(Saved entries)

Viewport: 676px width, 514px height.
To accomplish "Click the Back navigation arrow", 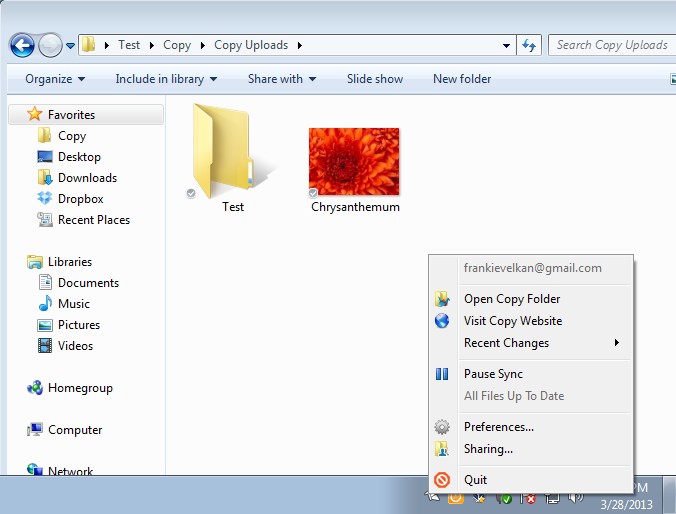I will tap(22, 45).
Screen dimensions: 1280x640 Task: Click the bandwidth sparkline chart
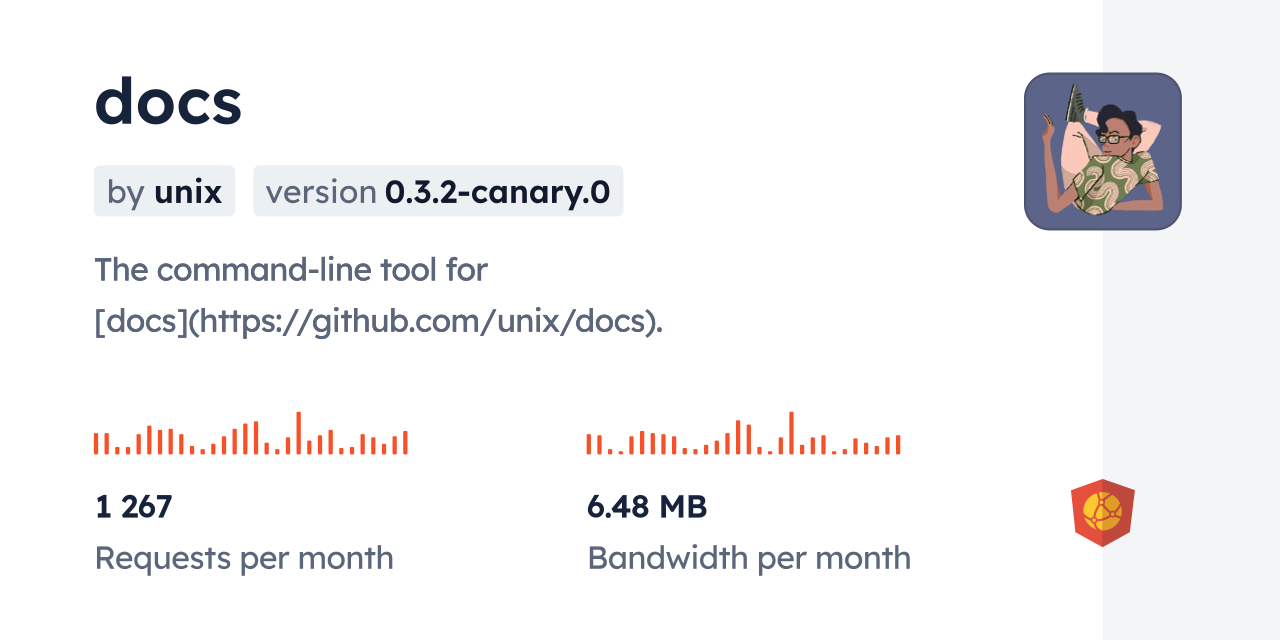743,434
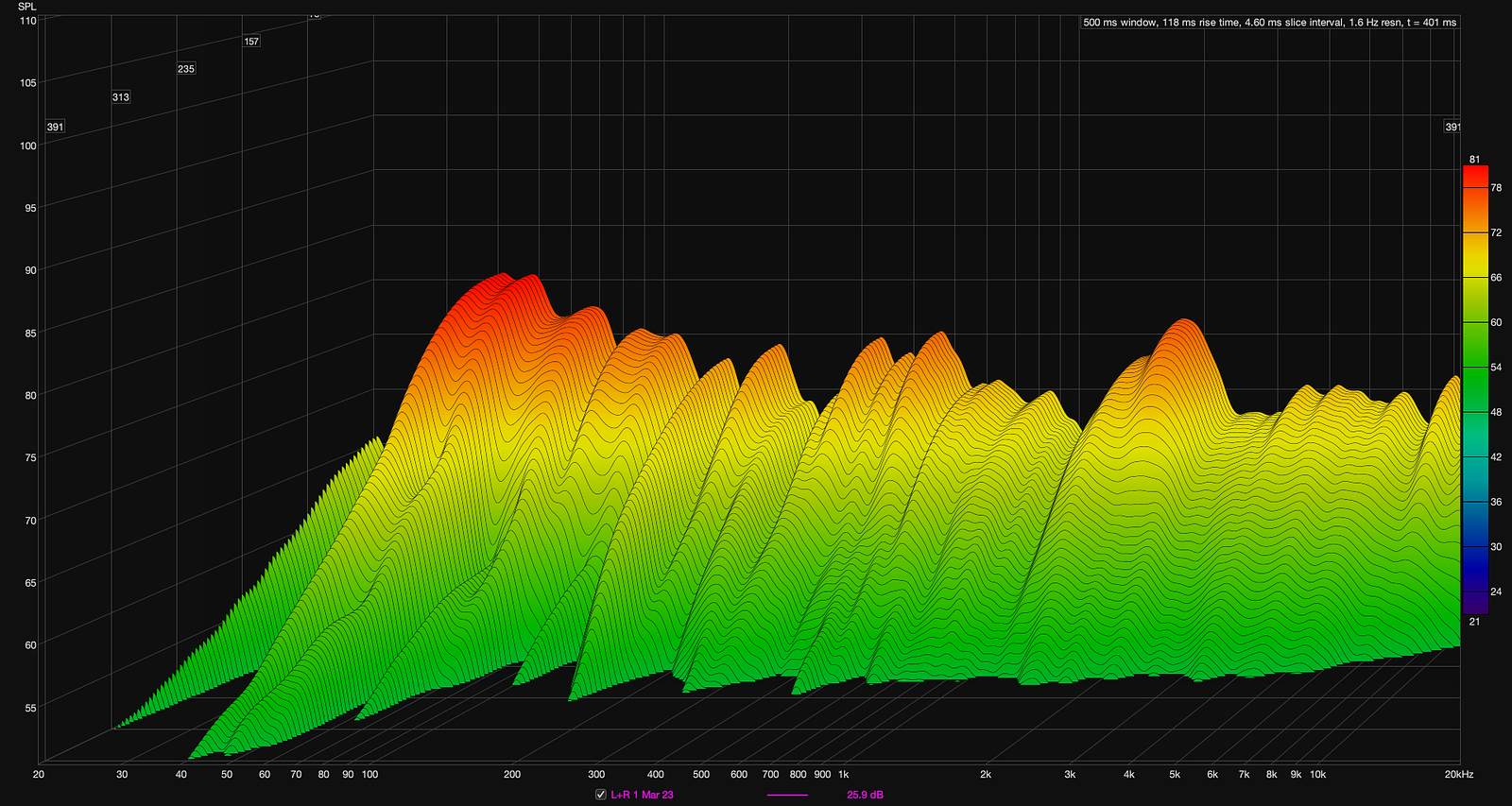The height and width of the screenshot is (806, 1512).
Task: Click the 391 ms time marker at left
Action: click(55, 127)
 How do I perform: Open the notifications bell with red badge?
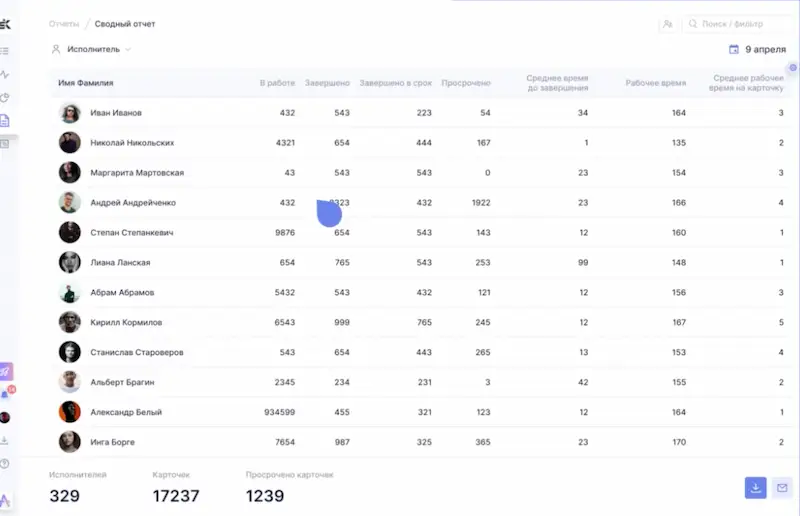pyautogui.click(x=6, y=394)
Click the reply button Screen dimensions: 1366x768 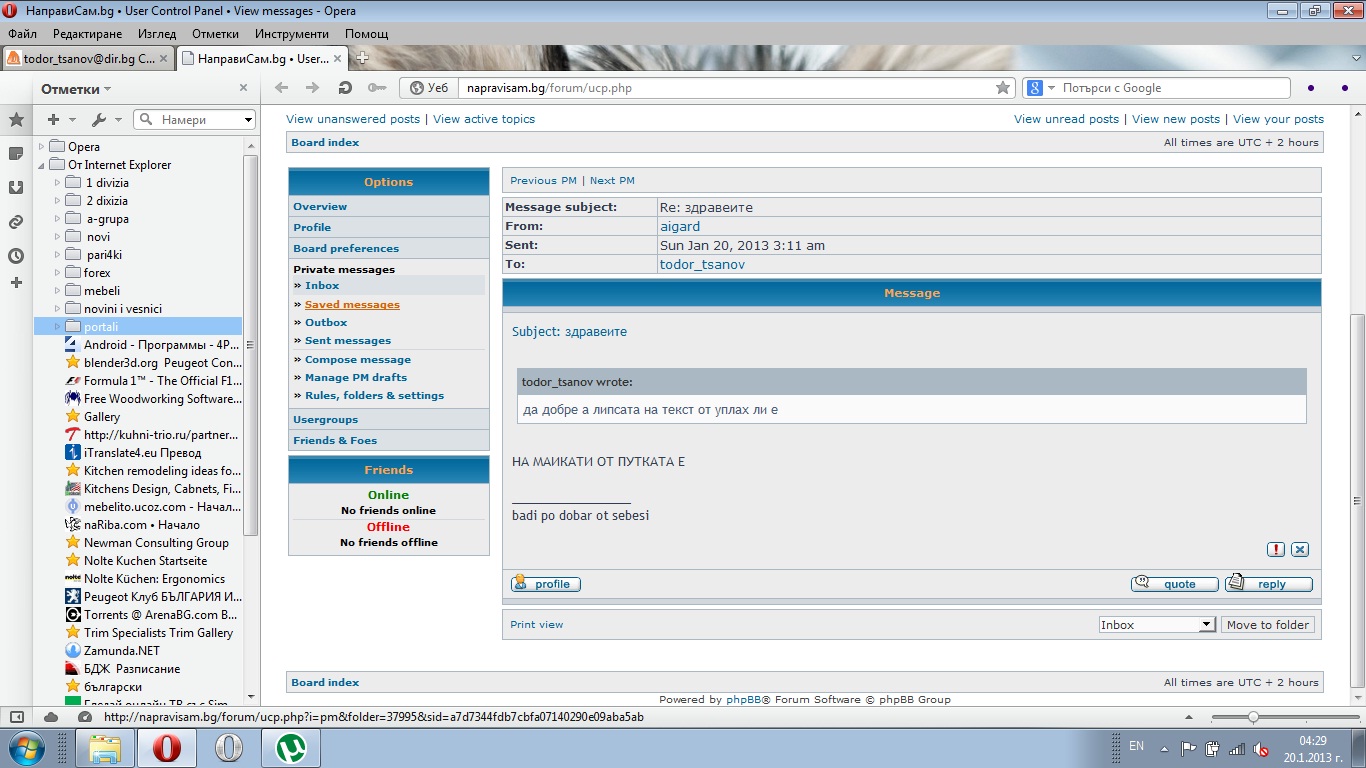(x=1268, y=584)
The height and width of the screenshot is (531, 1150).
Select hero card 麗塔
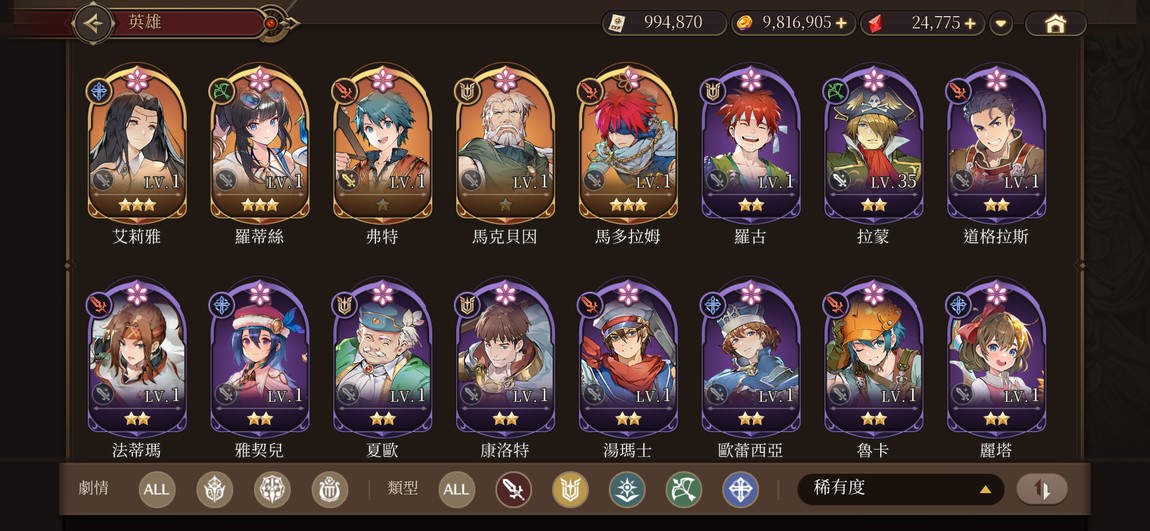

▶ _DESCRIPTION OF THE TASK_
Retype the lines starting with the one that holds "The height and width of the screenshot is (531, 1150)." and ending with the last line of the data above, both included; skip the pictures.

▶ _RESPONSE AREA_
The height and width of the screenshot is (531, 1150).
Select hero card 麗塔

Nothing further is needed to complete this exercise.